◆ CONSIGNE 1
D'après l'article sur la présidentielle gabonaise de 2023 :
(a) Quel mandat le pouvoir tente-t-il d'obtenir ?
(b) Dans le cadre de quelle opération anti-corruption Sylvia Bongo Valentin est-elle citée ?
(c) De quoi Ali Bongo Ondimba s'est-il indigné, selon l'information qui a fuité après le dernier conseil des ministres ?
◆ CONSIGNE 2
Pouvez-vous transcrire fidèlement le passage de l'article compris entre "Cependant, il devrait" et "grand scandale financier.", inclus ?

◆ ARTICLE
Une situation qui commence à doucher les espoirs des Gabonais, précisément ceux-là qui becs et ongles continuent de croire en l’avenir, avec un Ali Bongo Ondimba toujours président.
La présidentielle de 2023 s’amorce ainsi de fort mauvaise manière pour le pouvoir, qui tente un troisième mandat. Mais pour quel but? Là est toute la question.
Il ne suffit pas simplement de vouloir une conservation du fauteuil présidentiel et de toutes les prérogatives inhérentes, mais plutôt et surtout, de donner des garanties d’un ajustement significatif en matière de gestion des affaires de l’État, d’une volonté de réparer les erreurs commises, et d’adopter des perspectives nouvelles, lesquelles permettraient une réelle amélioration des conditions de vies des populations.
Les auditions de la première dame et de l’ancien coordonnateur général des affaires présidentielles (CGAP) devant la Cour criminelle spéciale aurait été un signal fort, un réel tremplin pour le chef de l’État, qui aurait convaincu les populations sur le fait que ses discours ne sont pas que de vains slogans, mais plutôt une réelle volonté de tout changer.
Cela aurait donc constitué une chance de renouveau.
LA RÉPUBLIQUE GRAVEMENT COMPROMISE
Certes, ici comme en République française, le président de la République n’est pas un justiciable comme les autres. En revanche, les actes de leur parentèle peuvent jeter le discrédit sur la fonction exercée. C’est de cela qu’il s’agit.
Si Jill Biden ou Brigitte Macron avaient été citées dans des affaires aussi graves et salissantes, comme c’est le cas pour Sylvia Bongo Valentin, dans le cadre de l’opération anti-corruption Scorpion, il est certain que leurs époux respectifs se seraient adressés à leurs compatriotes, par devoir et obligation à la nation.
Les controverses suscitées par l’ouverture d’enquêtes judiciaires impliquant, même si supposément, l’épouse d’un chef d’État, ne sont pas des non événements comme tentent de le faire croire certains. Ils doivent être commentés et traités avec rigueur et impartialité.
Certes, l’on comprend toute la délicatesse de cette affaire, cependant, les gabonais ont besoin de se rassurer de la réelle volonté du président de la République de mettre de l’ordre partout; de punir partout, même s’il devait s’agir de son épouse. C’est la doxa, oui, mais le fait est que les illuminés gouvernent pour les non éclairés et ces derniers représentent la masse.
Le président de la République est la clé de voûte de toutes les institutions. Il est le chef suprême des armées et de la diplomatie, chef de l’exécutif, des pouvoirs partagés, de la magistrature…cet état de fait est loin de signifier que toutes les institutions sont sous ses ordres.
ci comme ailleurs, il devrait plutôt signifier qu’elles en sont totalement libres et indépendantes.
Le silence de la justice sur les cas Sylvia Bongo Ondimba et Noureddin Bongo Valentin choque et fait s’interroger les populations.
L’on a appris, de l’information qui a fuité après le dernier conseil des ministres, que le chef de l’État, Ali Bongo Ondimba, s’est indigné de l’immobilisme de son gouvernement, incapable de traduire en actions concrètes ses vœux pour les populations. Toute chose vraie.
Cependant, il devrait aussi s’indigner de ce que des détournements massifs aient été orchestrés par ses collaborateurs les plus proches, et que les implications de son épouse et sont fils soient clairement établies, dans ce grand scandale financier.

◆ LISTE DES ENREGISTREMENTS
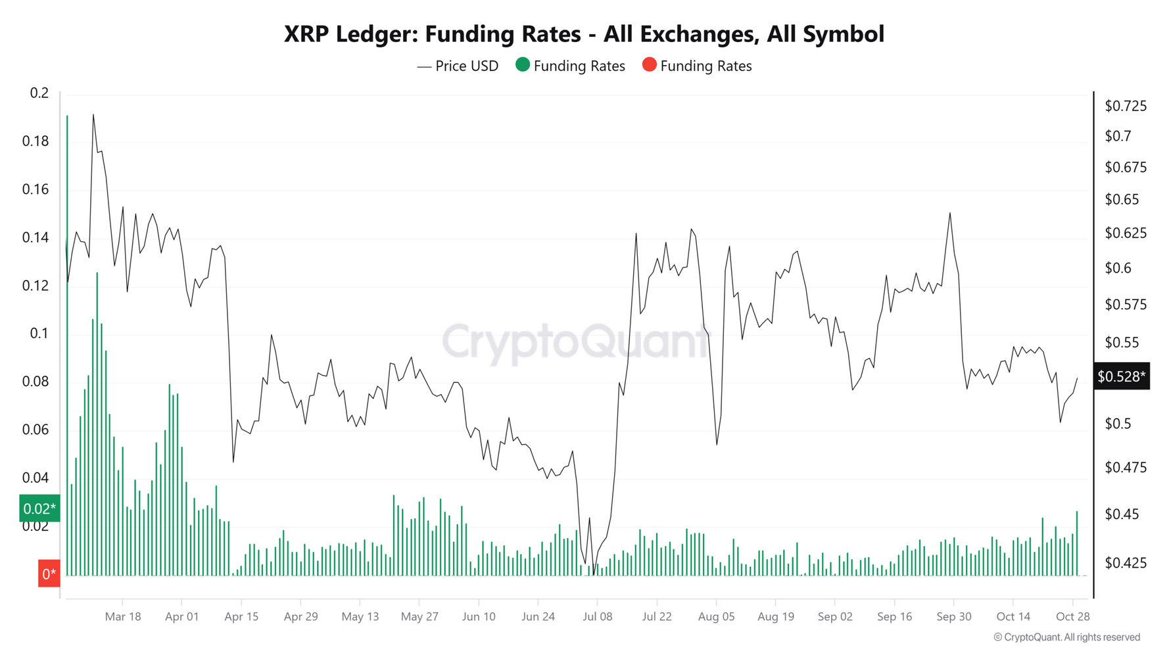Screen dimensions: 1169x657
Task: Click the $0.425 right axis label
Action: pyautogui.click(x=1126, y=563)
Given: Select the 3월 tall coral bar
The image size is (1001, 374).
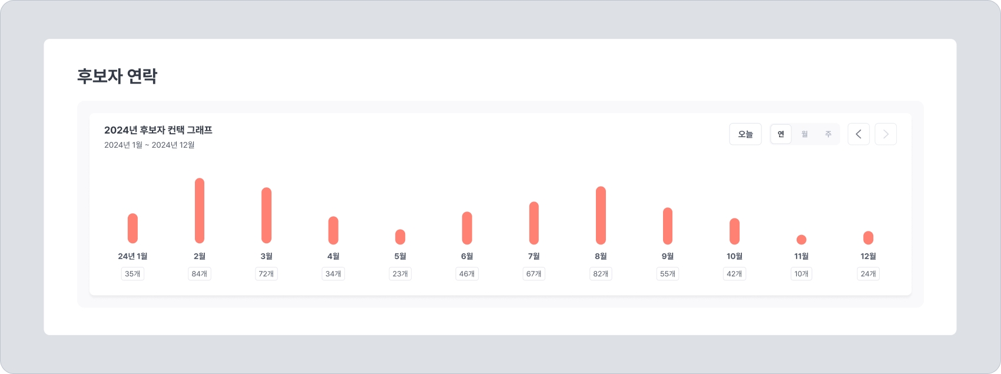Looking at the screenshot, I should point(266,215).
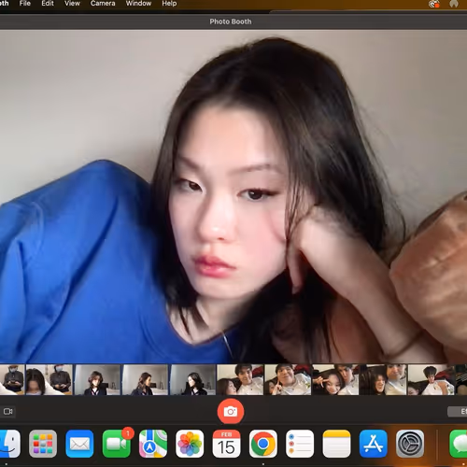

◆ RÉPONSE 1
(a) Un troisième mandat.
(b) L'opération Scorpion.
(c) De l'immobilisme de son gouvernement, incapable de traduire en actions concrètes ses vœux pour les populations.

◆ RÉPONSE 2
Cependant, il devrait aussi s’indigner de ce que des détournements massifs aient été orchestrés par ses collaborateurs les plus proches, et que les implications de son épouse et sont fils soient clairement établies, dans ce grand scandale financier.